== Stored data

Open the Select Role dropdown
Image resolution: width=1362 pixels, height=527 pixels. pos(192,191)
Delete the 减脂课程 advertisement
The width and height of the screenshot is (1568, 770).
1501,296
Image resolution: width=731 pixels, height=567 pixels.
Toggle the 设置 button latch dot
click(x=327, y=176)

====
== Stored data

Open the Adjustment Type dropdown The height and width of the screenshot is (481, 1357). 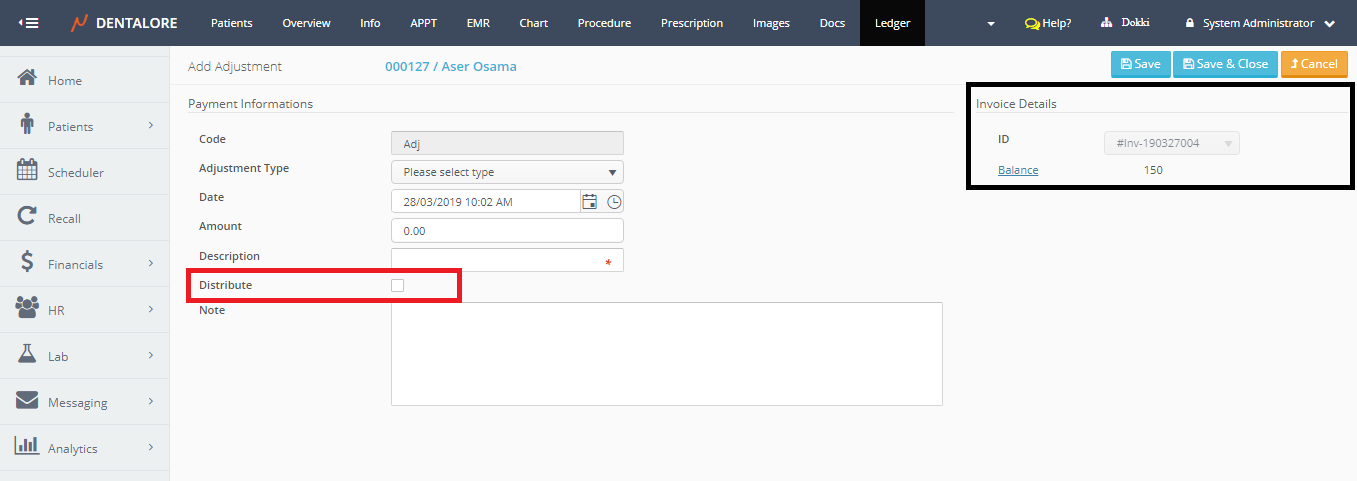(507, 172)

====
== Stored data

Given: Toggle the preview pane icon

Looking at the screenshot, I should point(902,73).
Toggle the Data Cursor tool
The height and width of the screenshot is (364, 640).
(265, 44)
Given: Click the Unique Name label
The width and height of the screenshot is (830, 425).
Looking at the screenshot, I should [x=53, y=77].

====

Goal: Please rewrite the lines between the one containing "Open the Select Role dropdown" and the one containing "click(x=327, y=176)", inclusive, as a Markdown table with the columns Row and Text. Leave out any blank lines.

Solved exercise:
| Row | Text |
|---|---|
| 1 | Open the Select Role dropdown |
| 2 | Image resolution: width=1362 pixels, height=527 pixels. pos(192,191) |
| 3 | Delete the 减脂课程 advertisement |
| 4 | The width and height of the screenshot is (1568, 770). |
| 5 | 1501,296 |
| 6 | Image resolution: width=731 pixels, height=567 pixels. |
| 7 | Toggle the 设置 button latch dot |
| 8 | click(x=327, y=176) |